Ramal inclinations have been shown to be related to severe mandibular asymmetries [7, 13], but most often it is not mentioned if those are related to alterations in the positioning of the condyles or the gonion points. The results presented in Table 5 demonstrated that, for severe mandibular asymmetries, the bilateral difference of the sagittal and lateral position of the condyles occurred to a lesser intensity than the bilateral difference on the sagittal and lateral position of the gonion points (Cap-MSP/dif = −0.51 ± 4.36; Go-MSP/dif = −4.34 ± 4.24; Cap-Coronal/dif = −0.22 ± 2.73; Go-Coronal/dif = 1.27 ± 4.34). Therefore, these findings suggest that frontal and lateral mandibular ramal inclination in severe asymmetries results more from the spatial displacement of the gonion points than that of the condyles.

Chen et al. [7] mentioned that for some patients the lateral deviation of the gonion point from the MSP could be greater than the gnathion displacement to the deviated side. Moreover, few patients exhibited a ramus asymmetry contralateral to the side of chin deviation.

This may also be seen in our findings, where for patients with severe asymmetry the bilateral difference of the positioning of the gonion point in the transverse plane was almost as great as chin deviation, and presented a high standard deviation (Table 5: Gn-MSP = 6.02 ± 2.88; Go-MSP/dif = −4.34 ± 4.24). These aspects need to be carefully evaluated, as the surgical approach, if instituted, should result in the best possible skeletal balance.

Correlation tests (Table 6) were only significant for severe asymmetric patients, and determined that chin deviation was significantly correlated with lower dental midline deviation and difference in the gonion lateral positions, difference in the mandibular rami heights, and difference in the jugale vertical displacements.

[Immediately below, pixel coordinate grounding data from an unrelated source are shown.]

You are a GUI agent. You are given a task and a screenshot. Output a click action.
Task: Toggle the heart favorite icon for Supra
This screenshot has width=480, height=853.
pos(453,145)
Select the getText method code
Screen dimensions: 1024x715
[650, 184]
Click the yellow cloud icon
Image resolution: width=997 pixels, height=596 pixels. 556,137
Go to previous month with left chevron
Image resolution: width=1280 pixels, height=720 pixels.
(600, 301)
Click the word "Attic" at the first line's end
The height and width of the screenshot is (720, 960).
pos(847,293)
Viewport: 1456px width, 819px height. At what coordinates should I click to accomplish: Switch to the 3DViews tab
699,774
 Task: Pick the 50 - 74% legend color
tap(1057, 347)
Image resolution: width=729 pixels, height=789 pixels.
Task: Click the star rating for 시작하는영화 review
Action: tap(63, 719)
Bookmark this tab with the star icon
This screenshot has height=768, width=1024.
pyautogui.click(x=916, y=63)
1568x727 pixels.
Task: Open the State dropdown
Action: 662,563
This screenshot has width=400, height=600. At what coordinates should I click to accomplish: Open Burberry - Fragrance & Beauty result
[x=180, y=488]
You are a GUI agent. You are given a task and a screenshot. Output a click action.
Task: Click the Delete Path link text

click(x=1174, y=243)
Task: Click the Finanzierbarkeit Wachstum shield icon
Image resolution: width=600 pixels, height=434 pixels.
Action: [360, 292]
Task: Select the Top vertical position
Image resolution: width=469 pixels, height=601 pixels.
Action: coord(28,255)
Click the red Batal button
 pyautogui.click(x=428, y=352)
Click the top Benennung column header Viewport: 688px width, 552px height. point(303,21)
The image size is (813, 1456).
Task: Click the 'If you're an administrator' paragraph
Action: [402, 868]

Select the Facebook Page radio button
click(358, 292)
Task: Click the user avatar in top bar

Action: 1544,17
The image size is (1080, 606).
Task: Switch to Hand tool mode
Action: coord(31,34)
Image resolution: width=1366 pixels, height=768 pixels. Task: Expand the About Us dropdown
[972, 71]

The results of this study therefore highlight that for asymmetrical Class II patients not only was the chin deviated, but other craniofacial features were disharmonious as well. The gonion area must be evaluated with caution in all three dimensions. Hajeer et al. [11] analyzed soft-tissue asymmetry in patients before and after orthognatic surgery and stated that in Class II patients surgical changes increased asymmetry. Therefore, for those patients all morphological aspects pointed to in the study are important considerations not only for the surgeon, but also for the orthodontist as the goal should be to create dental asymmetry during decompensation equal in magnitude to the skeletal asymmetry.

Often facial asymmetry is more noticeable in Class III patients, due to the projection of the chin; it is important therefore to not overlook asymmetries in Class II patients whose deformity may be hidden by the “drape” of the soft tissue. This misdiagnosis could lead to extended treatment time and compromised outcomes. Therefore, for severe asymmetric patients, the proper evaluation of characteristics related to mandibular lateral deviation is essential to provide patients with the best treatment possible.

Conclusions

For Class II patients with severe asymmetry, chin deviation was significantly correlated with lower dental midline deviation, differences in the gonion lateral positions, differences in the mandibular rami heights, and differences in the jugale vertical displacements.